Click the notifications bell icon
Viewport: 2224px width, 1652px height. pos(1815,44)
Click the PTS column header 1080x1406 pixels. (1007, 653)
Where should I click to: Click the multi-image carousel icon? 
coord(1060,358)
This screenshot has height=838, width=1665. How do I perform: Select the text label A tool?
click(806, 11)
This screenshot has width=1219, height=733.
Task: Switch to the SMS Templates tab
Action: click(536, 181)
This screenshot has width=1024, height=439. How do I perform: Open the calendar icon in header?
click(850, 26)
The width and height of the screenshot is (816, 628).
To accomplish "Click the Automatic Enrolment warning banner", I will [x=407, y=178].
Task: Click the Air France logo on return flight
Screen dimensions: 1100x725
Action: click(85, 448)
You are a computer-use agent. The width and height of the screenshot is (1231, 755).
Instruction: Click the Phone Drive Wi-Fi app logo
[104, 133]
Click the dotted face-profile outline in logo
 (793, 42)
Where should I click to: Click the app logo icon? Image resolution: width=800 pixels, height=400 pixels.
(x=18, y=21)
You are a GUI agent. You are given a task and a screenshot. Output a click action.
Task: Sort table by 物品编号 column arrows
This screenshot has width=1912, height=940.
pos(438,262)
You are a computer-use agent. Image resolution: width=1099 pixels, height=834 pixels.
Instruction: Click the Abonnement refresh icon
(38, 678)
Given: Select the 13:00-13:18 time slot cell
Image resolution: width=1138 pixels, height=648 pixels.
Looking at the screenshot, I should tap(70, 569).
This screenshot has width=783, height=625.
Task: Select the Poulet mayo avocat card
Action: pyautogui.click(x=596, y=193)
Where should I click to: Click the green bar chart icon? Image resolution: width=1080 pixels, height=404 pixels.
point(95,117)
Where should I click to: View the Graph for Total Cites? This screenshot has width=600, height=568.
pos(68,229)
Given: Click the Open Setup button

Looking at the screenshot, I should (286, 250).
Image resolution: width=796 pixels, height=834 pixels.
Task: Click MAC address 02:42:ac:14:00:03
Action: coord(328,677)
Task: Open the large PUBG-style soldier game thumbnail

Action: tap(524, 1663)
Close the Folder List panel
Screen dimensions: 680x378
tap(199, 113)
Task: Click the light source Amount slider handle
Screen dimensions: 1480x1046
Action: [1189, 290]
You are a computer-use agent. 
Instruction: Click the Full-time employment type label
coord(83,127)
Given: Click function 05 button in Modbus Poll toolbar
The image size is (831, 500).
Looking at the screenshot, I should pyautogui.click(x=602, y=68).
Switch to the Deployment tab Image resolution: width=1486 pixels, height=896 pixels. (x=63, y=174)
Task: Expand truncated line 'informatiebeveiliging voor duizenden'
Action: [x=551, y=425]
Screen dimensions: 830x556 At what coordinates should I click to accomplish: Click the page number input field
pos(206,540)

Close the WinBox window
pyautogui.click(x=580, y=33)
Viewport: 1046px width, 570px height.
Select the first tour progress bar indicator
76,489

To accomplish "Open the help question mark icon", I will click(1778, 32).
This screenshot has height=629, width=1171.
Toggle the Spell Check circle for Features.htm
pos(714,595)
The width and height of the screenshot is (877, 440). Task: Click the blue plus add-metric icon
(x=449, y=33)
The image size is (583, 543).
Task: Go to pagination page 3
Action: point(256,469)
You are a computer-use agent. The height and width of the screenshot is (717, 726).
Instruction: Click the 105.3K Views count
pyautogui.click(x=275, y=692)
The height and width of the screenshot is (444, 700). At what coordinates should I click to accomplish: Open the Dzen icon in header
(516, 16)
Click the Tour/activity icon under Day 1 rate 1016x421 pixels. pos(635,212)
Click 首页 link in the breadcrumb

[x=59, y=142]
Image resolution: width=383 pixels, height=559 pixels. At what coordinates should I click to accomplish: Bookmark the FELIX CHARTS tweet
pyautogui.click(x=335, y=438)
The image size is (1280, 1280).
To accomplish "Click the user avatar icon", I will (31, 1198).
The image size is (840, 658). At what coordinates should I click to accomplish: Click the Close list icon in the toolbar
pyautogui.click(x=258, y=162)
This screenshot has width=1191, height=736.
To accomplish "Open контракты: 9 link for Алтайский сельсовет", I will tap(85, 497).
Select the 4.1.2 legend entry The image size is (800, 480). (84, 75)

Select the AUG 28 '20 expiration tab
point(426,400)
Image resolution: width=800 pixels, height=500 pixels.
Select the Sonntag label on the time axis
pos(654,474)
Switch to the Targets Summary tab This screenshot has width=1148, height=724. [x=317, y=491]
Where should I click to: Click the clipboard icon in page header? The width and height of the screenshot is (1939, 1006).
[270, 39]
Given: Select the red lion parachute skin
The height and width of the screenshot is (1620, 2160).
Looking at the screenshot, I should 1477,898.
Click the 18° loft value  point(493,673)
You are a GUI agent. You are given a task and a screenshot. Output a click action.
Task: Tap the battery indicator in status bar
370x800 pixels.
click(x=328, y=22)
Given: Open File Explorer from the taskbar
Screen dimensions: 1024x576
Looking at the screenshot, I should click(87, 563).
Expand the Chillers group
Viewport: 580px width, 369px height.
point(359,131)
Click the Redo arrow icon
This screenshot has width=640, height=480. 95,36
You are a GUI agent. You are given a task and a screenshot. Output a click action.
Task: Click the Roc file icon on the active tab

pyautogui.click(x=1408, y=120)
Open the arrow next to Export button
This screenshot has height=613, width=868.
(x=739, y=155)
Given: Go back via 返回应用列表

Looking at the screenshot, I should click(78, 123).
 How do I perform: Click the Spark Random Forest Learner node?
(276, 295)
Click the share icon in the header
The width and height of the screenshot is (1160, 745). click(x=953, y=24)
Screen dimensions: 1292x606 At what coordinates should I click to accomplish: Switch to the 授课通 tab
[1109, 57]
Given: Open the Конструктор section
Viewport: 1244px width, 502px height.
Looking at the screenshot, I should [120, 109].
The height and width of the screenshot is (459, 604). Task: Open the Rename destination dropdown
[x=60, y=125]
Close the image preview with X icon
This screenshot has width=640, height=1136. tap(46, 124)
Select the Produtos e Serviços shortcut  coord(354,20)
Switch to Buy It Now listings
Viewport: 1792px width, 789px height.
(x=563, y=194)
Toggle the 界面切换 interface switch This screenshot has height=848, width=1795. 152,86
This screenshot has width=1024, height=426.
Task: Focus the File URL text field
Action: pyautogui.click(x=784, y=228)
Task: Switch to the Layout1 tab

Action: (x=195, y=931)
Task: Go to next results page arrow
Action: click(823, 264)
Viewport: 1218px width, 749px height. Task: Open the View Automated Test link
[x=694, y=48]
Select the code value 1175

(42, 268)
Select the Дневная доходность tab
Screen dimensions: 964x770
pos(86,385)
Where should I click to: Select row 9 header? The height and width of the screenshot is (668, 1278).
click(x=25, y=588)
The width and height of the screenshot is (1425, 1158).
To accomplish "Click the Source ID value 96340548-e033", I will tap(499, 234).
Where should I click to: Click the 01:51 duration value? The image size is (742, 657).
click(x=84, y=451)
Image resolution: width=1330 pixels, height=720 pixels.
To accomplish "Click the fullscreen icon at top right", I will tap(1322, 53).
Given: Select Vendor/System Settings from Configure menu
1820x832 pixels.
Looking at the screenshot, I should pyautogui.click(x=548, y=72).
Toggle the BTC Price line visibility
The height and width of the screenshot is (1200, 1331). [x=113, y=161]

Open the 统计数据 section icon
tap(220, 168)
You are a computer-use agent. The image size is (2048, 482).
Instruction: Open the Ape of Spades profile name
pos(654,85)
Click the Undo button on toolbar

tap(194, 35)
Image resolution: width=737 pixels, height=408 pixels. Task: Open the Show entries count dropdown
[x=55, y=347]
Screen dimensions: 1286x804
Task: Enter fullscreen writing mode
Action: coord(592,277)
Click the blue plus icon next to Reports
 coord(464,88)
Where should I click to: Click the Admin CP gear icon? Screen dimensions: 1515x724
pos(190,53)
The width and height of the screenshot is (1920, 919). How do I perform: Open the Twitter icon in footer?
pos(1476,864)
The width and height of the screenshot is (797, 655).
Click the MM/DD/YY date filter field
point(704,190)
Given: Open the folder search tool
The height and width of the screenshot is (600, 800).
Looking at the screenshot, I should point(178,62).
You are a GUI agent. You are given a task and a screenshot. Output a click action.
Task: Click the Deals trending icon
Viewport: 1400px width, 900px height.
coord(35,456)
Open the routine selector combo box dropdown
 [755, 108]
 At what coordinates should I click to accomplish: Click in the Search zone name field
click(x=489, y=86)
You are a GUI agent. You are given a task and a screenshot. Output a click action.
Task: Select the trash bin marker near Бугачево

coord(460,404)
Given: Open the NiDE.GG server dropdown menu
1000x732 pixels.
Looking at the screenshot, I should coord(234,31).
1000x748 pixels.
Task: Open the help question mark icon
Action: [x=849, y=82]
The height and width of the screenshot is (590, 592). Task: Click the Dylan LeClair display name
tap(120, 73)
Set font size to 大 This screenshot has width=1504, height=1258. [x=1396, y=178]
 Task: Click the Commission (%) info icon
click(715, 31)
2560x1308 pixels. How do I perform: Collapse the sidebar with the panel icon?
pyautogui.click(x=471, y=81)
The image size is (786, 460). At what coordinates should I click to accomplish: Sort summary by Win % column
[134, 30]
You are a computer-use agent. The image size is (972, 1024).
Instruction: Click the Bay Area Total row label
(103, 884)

**GOAL OF THE EXERCISE**
When a line in the listing includes the word "from", report that line in full.

**RESPONSE TO THIS TASK**
Given: Open File Explorer from the taskbar
Given: Select Vendor/System Settings from Configure menu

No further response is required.